If you were wondering what they trained it on: > The AFM pre-training dataset co...

Jiocus · on Aug 9, 2024

That's why it's possible to have a default deny rule in robots.txt

    User-agent: *
    Disallow: /

And possibly allow-list the ones you accept. This probably won't change the fact that you may allow a vendor at one point in time, only to realise they changed their crawling use case and has been scraping data for AI training for the past 6 months (before they go public about it).

It can be argued that if you are a server operator, you always know which User-agents are making requests to your resources.
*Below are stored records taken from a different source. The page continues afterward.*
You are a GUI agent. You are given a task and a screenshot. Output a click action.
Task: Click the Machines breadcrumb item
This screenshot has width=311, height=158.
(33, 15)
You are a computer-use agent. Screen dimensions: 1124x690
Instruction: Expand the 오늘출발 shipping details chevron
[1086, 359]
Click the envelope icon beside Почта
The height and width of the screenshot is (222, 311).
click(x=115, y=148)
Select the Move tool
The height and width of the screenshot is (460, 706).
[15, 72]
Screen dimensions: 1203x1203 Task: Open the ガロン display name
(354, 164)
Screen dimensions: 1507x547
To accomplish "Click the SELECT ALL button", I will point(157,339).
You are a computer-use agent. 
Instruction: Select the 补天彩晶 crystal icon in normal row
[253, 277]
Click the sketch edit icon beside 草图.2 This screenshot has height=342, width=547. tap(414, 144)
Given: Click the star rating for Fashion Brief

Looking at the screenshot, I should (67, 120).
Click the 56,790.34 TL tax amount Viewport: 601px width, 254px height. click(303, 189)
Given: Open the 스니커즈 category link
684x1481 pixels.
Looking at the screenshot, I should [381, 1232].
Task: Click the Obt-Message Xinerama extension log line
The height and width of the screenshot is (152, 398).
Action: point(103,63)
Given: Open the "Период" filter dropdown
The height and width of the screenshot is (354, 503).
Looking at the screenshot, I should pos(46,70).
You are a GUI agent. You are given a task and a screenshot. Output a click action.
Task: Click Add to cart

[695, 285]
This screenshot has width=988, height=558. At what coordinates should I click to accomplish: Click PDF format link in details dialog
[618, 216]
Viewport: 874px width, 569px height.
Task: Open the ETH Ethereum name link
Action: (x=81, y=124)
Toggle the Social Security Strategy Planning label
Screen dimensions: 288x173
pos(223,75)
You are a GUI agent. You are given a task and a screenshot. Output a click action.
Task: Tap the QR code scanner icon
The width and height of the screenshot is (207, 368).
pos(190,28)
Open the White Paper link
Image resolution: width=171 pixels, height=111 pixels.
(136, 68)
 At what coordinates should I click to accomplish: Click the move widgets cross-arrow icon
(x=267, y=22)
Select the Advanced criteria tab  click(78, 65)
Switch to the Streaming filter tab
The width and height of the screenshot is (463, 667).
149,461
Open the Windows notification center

seanmcdirmid · on Aug 9, 2024

I thought robots.txt was provided an opt out for all web crawlers, not just vendor specific ones? What would be the use case for not using "*" if you didn't want something to be crawled?

gmuslera · on Aug 9, 2024

Not exactly. It opt outs of respectful web crawlers by any name, or if you specify it, by some name in particular. Misbehaved ones requires a bit of more effort.

simonw · on Aug 9, 2024

robots.txt has always had mechanisms for allowing or denying specific crawlers. Most of the AI labs that crawl the web support something like this now, here are a few relevant examples from the NY Times robots.txt file for example: https://www.nytimes.com/robots.txt

    User-agent: anthropic-ai
    Disallow: /

    User-agent: Applebot-Extended
    Disallow: /

    User-agent: FacebookBot
    Disallow: /

    User-agent: Google-Extended
    Disallow: /

    User-agent: GPTBot
    Disallow: /

indigo0086 · on Aug 9, 2024

If apple hired one billion employees to look at websites and manually write the data they find, they wound naturally not respect robots.txt.

atty · on Aug 9, 2024

It’s very reasonable to want Google and Bing to index your page for search, but not have your data collected for training models, i think. I’m not familiar with robots.txt to know if it has a whitelisting mechanism

seanmcdirmid · on Aug 9, 2024

I see a lot of Robots.txt files that use non-wildcards for Allow but what would be the use case for using a non-widlcard for Disallow?

Someone · on Aug 9, 2024

> The fact that you can opt-out in robots.txt only if you knew to list Applebot months (years?) ago when they started crawling is a little unimpressive.

I think this goes wider than Apple. Many site administrators thought robots.txt only was for (dis)allowing crawlers that created search indexes that could give them page hits in exchange, and saw nothing wrong with allowing that.

Now, many companies crawl with another goal in mind. They don’t do that in secret, but announce that in their headers.

Now the question is how much you can blame those new crawlers for doing that. Should they have made an effort to ask site administrators “hey, you allow us to crawl your site. Are you sure you mean that?” or should site administrators have noticed the new crawlers, and have started thinking whether there meant to allow them to get their content? I think it’s a bit of both, find it hard to judge who’s more to blame, but certainly think that newer crawlers are less to blame for this, as sites should by now know that this problem exists.